Julian looked at her. He looked at his hand, where hers rested, her palm across his knuckles, her long fingers draping down the back of his wrist.
“Has anyone been able to touch you like this? Since puberty, I mean?”
He shook his head.
“The world has distorted our lives for its own stories, the same as it has distorted all the differences the majority encounters. The prejudices and fears that vampires have suffered through history are no different than the prejudices and fears and lies told about Africans, about Native Americans, about Hindus, about Jews. Did you know that for many centuries, and sometimes even today, anti-Semites have told stories of Jewish blood cults? The Jews were once considered a kind of vampire, too. When Europeans first encountered Tibetan culture, they thought the red-faced demon-gods in all those Buddhist paintings were the devil himself and took back stories about the frightening Satan-worshipers hiding in the Himalayas. Look at the so-called war on terror today. It isn’t a war on terror, it is a war fueled by terror, by the majority’s fear of things they’ve never seen or do not want to see. Look how bloodthirsty Americans think the Muslims are, how bloodthirsty Americans have become. They are terrified of their own fucking shadow, but they send their shadows out to drape on other people because it’s easier than being scared of themselves, easier than facing themselves in the fucking mirror. You know that old folktale about how vampires cannot see their own reflections? That’s an invention of the majority psyche—the mortals cannot stand to see their own horrors reflected back at them, so we vampires become their metaphor for that.”

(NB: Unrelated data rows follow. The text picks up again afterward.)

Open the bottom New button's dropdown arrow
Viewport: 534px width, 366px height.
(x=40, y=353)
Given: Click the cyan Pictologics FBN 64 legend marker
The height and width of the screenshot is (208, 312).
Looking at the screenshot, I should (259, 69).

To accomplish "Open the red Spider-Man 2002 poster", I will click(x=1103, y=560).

“But you’re agreeing with me, Portia. It’s all metaphor, it’s all bullshit, even what’s in this book.”
“That book is a triumph, Julian. African-Americans co-opted the word nigger for their own use in order to rob it of its power. Gays and lesbians celebrate their own queerness rather than live in fear of it. This book takes our myths and puts them to our own use. And it is only the beginning.”
“You’re telling me you’re immortal.”
“Not at all, Julian. Not yet, anyway. But vampirism is a path to immortality—it is the path to immortality, and not in some flighty, New Age spiritual sense, not in some pseudoscientific terms of consciousness or mind. I’m talking about bodily immortality, the perpetuation of our temporal lives.”

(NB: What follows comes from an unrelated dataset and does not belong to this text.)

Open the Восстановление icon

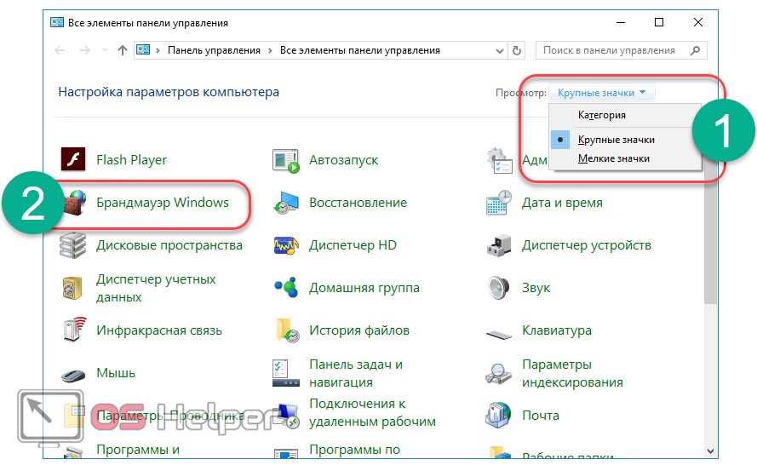pyautogui.click(x=286, y=203)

“You’re going to live forever.”
“Okay, I know it sounds stupid. And I’m not delusional. I know this body will decay eventually. Our vampirism will delay that, it will prolong my time in this body, but nothing lasts forever. One of the first things you learn on the path I want to show you is that death is constant, ever-present, and it’s unavoidable. But we as vampires have the supreme privilege of embracing that death and transforming it to our own purposes. We cannot escape death, but we don’t want to—we will chase it down and bend it, like a physicist bending space or time, so it can loop back on itself. The ouroboros, Julian, the snake eating its tail. That’s what we can do.”

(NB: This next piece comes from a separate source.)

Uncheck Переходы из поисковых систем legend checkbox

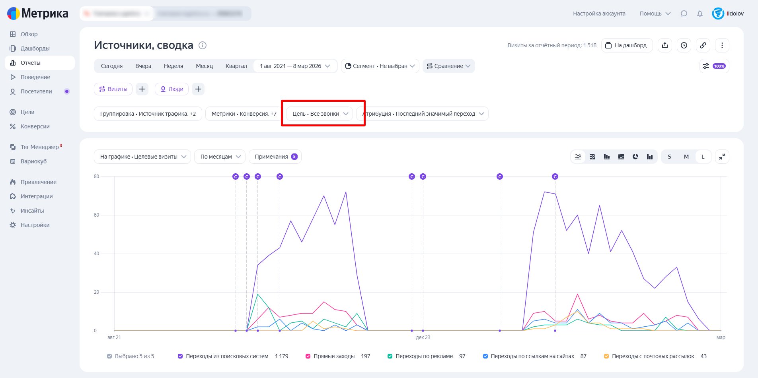coord(180,356)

“Because you’re a vampire.”
“Because we are vampire, Julian. We. You and me. Forever.”
Again, there isn’t much of an exercise involved in this month’s Writer’s Notebook posts, because I’m mostly going all-out with the freewriting. But this section is actually the result of some other writing I did earlier in the week. I knew I was coming to the so-called “vampire bible” and the blood cult that my main character will eventually get wrapped up in, but before I could write what other people thought of that cult and its beliefs, I needed to know what it was and what it espoused. So I did a couple of other exercises this week, including a lengthy character interview with the “bible” author and cult leader, Lucius, as well as large chunks of the “bible” text itself. Very little (if any) of that will wind up in whatever final draft this novel winds up at, I’m sure, but it was useful to have the ideas written down.
For anyone looking for exercises: I’ve done the character interview before (see the link above), but both of these techniques are forms of writing the backstory. Of course, you have to be willing to throw most of that backstory away later, and you always need to be careful not to get too bogged down in backstory. But this is NaNoWriMo. If I wind up with too many words, then, just for this month, that’s fine by me.